__Records to process__
'''

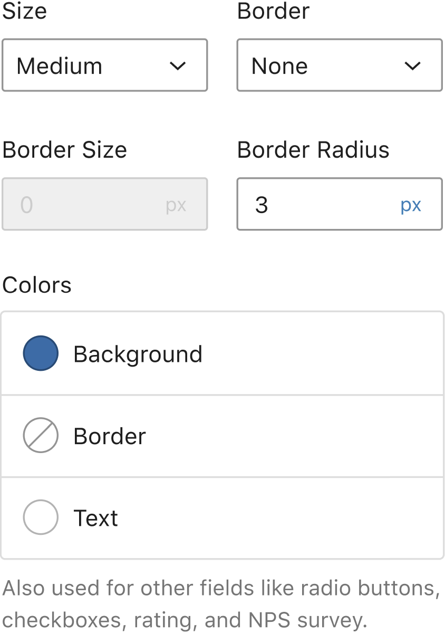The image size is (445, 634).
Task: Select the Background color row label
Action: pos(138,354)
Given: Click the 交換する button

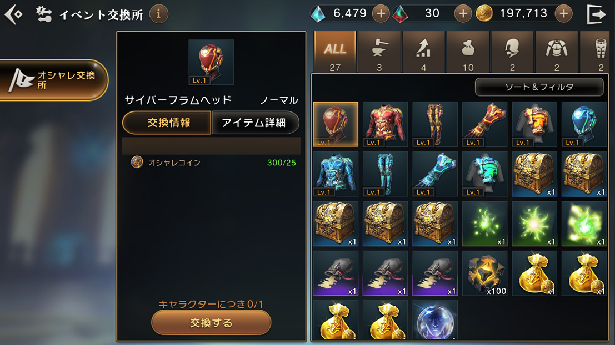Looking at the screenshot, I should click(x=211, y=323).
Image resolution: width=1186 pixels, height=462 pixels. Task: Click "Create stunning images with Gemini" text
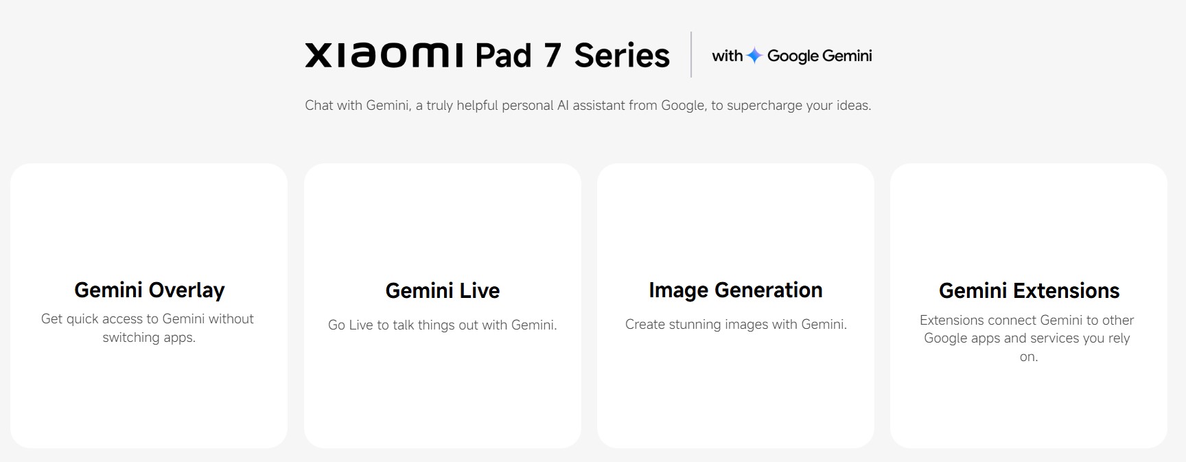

'''

__Instructions to follow__
Quote exactly, and only, the lines from the one containing "Given: Click the 交換する button" through the last line of the records above, both included; leave out any pictures.

__The completed task__
Given: Click the 交換する button

Looking at the screenshot, I should click(x=211, y=323).
Image resolution: width=1186 pixels, height=462 pixels. Task: Click "Create stunning images with Gemini" text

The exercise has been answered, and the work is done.